Pickman’s Model

October 29, 2013

By H. P. Lovecraft
Reviewed by D. Popp
Rated 4.5 out of 5 stars

Richard Upton Pickman is an extraordinary artist, especially his paintings, who creates masterpieces of a macabre nature. Demons, devils, monsters, and unimaginable monstrosities feature prominently in his works. For creating such extremely grotesque paintings, Pickman, ostracized form society, has been banned from art clubs, and displaying his paintings. He hasn’t found a single person who enjoys his artwork, with the exception of his dear friend, Thurber. Pickman trusts Thurber explicitly, which is why he decided to show him his more creative pieces. The paintings displayed, only temporarily, to the public however, barely scratch the surface of Pickman’s varied collection of horrific paintings. In his basement, Pickman  shows Eliot the true creative perversion of Pickman’s artistic abilities. However, there’s something strange about these paintings, Thurber noticed. They all appear frighteningly realistic, too reatlistic. One painting in particular is so lifelike, it can’t have been dreamed up by the most scarred, and twisted minds of man. But is there any other way Pickman could have made these horrors, is there?

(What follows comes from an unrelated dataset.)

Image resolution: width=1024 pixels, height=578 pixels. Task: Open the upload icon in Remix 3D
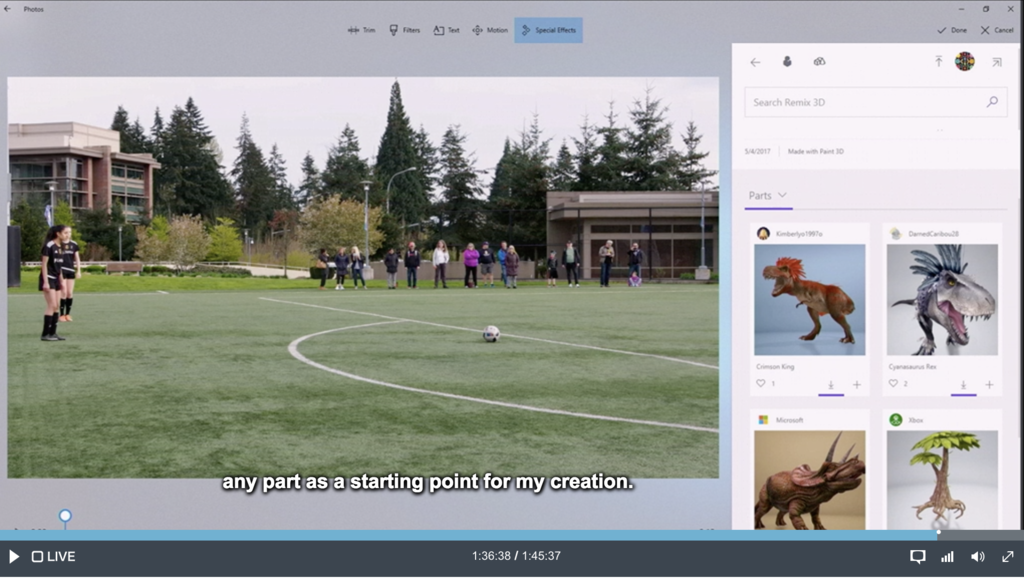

Pickmans Model, a story about a wayward artist, can also show the peculiarity of the world we live in, but don’t truly know, a world inhabited by monsters. In Pickmans case, the world can be a frightnening and even deadly place, populated by godlike demons. I particulaly like H. P. Lovecrafts style of using the uncommon 2nd person perspective, which includes the reader in the story as a character, and the horrifiying resolution of Pickmans Model. I enjoyed this book, would only recommend it to the twisted among you.